Stored data
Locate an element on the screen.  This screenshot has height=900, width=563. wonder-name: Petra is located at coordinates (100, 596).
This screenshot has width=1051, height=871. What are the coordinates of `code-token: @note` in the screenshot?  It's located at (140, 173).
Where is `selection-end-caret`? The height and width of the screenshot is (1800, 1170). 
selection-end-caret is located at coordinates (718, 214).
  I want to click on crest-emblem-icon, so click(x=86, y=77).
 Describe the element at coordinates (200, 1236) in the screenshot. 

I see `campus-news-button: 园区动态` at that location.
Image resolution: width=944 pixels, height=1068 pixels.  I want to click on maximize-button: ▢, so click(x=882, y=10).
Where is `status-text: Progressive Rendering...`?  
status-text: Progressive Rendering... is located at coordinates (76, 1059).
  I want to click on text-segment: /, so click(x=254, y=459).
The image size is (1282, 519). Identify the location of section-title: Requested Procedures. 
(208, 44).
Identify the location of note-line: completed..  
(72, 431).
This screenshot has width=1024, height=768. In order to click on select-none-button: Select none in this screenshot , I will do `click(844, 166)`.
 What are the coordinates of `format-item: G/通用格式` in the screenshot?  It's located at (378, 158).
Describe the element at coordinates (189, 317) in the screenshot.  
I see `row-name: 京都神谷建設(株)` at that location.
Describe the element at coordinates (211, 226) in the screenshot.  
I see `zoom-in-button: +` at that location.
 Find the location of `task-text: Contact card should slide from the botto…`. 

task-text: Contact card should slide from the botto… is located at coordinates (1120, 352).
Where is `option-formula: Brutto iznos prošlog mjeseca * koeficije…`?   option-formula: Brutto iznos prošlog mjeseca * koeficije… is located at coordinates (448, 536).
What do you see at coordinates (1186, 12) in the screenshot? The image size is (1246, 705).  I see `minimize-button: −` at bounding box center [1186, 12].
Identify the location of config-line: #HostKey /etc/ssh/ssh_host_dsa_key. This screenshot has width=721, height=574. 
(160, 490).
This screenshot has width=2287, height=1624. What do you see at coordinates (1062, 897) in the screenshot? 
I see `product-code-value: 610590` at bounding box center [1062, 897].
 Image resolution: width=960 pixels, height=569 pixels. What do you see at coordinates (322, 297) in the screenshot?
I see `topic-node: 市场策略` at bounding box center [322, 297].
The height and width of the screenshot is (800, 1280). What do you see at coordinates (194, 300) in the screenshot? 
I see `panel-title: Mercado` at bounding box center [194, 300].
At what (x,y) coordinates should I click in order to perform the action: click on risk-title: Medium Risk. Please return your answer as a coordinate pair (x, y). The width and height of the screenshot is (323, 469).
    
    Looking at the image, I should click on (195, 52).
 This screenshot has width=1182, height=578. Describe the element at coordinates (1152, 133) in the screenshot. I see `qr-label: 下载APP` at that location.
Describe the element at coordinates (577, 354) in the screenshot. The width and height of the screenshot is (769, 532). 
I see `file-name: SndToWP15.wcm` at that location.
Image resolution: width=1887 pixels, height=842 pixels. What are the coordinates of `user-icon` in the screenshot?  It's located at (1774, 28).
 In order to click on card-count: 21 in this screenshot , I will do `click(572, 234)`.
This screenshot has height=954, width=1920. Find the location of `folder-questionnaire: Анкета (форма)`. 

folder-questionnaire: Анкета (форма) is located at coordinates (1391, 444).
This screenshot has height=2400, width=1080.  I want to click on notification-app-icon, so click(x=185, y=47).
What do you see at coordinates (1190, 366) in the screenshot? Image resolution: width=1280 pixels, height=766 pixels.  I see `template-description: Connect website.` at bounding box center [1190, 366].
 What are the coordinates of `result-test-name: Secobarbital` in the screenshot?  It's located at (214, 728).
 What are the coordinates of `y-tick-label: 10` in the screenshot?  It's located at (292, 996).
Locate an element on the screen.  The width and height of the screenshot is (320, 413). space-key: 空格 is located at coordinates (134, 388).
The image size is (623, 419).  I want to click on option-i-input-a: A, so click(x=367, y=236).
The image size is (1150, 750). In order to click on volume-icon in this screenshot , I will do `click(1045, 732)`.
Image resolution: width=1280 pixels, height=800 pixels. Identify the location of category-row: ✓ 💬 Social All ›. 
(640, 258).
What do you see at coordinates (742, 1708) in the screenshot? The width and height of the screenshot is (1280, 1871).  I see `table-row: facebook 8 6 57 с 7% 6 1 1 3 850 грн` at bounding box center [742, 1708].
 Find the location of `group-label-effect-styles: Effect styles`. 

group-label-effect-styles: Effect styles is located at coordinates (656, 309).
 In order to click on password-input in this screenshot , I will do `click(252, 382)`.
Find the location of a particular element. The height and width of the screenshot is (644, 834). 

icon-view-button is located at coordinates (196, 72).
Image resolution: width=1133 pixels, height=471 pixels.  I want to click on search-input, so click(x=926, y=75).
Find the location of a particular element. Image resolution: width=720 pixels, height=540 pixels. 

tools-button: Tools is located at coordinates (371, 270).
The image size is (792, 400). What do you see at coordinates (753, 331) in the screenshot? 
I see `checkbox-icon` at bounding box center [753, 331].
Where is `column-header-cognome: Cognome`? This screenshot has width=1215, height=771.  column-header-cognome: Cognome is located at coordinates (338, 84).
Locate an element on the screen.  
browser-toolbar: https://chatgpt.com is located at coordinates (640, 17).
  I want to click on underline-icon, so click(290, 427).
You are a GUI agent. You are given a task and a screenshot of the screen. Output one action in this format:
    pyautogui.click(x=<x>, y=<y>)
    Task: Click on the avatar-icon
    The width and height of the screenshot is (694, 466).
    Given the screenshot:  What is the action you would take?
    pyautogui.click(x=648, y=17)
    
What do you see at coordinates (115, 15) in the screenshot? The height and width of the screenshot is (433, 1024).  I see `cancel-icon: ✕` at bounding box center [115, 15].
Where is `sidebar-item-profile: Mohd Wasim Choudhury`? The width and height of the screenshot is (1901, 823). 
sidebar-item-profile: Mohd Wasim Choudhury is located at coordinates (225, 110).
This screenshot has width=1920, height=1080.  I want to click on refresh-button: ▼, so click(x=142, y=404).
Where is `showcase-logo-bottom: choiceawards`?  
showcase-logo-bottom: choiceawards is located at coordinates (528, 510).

WHAT NEEDS TO BE DONE
Revise the material starting with the line containing "Image resolution: width=1280 pixels, height=800" and going on through the line containing "What do you see at coordinates (742, 1708)", replacing "Identify the location of" with "Locate" and leaving everything else unchanged.

RESULT
Image resolution: width=1280 pixels, height=800 pixels. Locate category-row: ✓ 💬 Social All ›. 
(640, 258).
What do you see at coordinates (742, 1708) in the screenshot? The width and height of the screenshot is (1280, 1871).  I see `table-row: facebook 8 6 57 с 7% 6 1 1 3 850 грн` at bounding box center [742, 1708].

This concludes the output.